So how does SR differ?

Well, the difference is in how the label is communicated. Instead of using an extra protocol, like LDP, the label information is carried in the IGP itself. In the case of ISIS, it uses TLVs. In the case of OSPF it uses opaque LSAs (which are essentially a mechanism for carrying TLVs in and of themselves).

This means that instead of each router allocating is own label for every single prefix in its IGP routing table and then advertising these to their neighbors using multiple LDP sessions, the router that sources the prefix advertises its label information inside its IGP update packets. Only the source router actually does any allocating.

Before I show you a diagram, let’s get slightly technical about what SR is…

Segment Routing is defined as … “a source-based routing paradigm that uses stacks of instructions – referred to as Segments – to forward packets”. This might seem confusing, but basically Segments are MPLS Labels (they can also be IPv6 headers but we’ll just deal with MPLS labels here). Each label in a stack can be thought of as an instruction that tells the router what do with the packet.

There are two types of Segments (or instructions) we need to be concerned with in this post. Node-SIDs and Adj-SIDs.

  1. A Node-SID in a Service Provider network typically refers to a loopback address of a router that something like BGP would use as the next-hop (e.g. it puts the self in next-hop-self). This is analogous to the LDP label for a given IGP prefix that each route in an ISP core would assign. The “instruction” for a Node-SID is forward this packet on to the prefix along your best ECMP path for it.

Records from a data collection
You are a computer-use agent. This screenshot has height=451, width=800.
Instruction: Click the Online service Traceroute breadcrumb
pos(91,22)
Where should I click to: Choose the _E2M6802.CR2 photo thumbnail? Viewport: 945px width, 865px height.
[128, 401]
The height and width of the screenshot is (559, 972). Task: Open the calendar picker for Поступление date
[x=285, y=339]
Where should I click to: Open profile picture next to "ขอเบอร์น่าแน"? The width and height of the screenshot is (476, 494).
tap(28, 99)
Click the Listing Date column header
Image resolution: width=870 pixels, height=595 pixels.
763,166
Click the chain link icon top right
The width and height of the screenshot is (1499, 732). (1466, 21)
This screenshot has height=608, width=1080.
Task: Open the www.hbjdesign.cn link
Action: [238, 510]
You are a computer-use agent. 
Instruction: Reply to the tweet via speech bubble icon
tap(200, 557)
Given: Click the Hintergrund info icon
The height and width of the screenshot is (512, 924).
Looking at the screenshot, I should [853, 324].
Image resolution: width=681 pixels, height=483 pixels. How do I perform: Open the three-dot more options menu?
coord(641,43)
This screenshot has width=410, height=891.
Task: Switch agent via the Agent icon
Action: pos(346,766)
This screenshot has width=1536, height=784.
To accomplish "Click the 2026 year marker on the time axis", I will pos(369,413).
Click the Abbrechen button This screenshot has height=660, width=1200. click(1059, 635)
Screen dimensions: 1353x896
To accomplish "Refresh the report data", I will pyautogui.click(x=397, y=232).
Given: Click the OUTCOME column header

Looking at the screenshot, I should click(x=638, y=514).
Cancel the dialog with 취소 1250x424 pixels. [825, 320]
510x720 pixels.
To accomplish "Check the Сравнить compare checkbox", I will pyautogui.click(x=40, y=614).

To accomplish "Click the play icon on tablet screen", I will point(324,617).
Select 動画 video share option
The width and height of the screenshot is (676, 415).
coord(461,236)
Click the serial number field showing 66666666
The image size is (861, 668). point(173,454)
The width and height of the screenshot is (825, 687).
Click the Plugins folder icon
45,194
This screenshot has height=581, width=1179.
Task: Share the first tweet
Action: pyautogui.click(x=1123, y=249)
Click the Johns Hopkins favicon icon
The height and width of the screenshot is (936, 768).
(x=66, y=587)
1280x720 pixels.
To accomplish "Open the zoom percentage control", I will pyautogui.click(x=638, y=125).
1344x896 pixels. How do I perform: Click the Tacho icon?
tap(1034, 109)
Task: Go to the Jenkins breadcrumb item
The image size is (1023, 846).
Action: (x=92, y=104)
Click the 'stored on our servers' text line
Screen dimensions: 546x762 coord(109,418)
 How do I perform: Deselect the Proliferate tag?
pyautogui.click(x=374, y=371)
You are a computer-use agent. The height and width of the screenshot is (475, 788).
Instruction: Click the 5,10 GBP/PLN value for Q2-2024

■ **INSTRUCTION A**
In the segment routing passage, what does OSPF use to carry the label information?
■ **INSTRUCTION B**
Please repeat the segment routing passage word for word, starting with "Well, the difference" and going on through "and of themselves).".

■ **OUTPUT A**
Opaque LSAs.

■ **OUTPUT B**
Well, the difference is in how the label is communicated. Instead of using an extra protocol, like LDP, the label information is carried in the IGP itself. In the case of ISIS, it uses TLVs. In the case of OSPF it uses opaque LSAs (which are essentially a mechanism for carrying TLVs in and of themselves).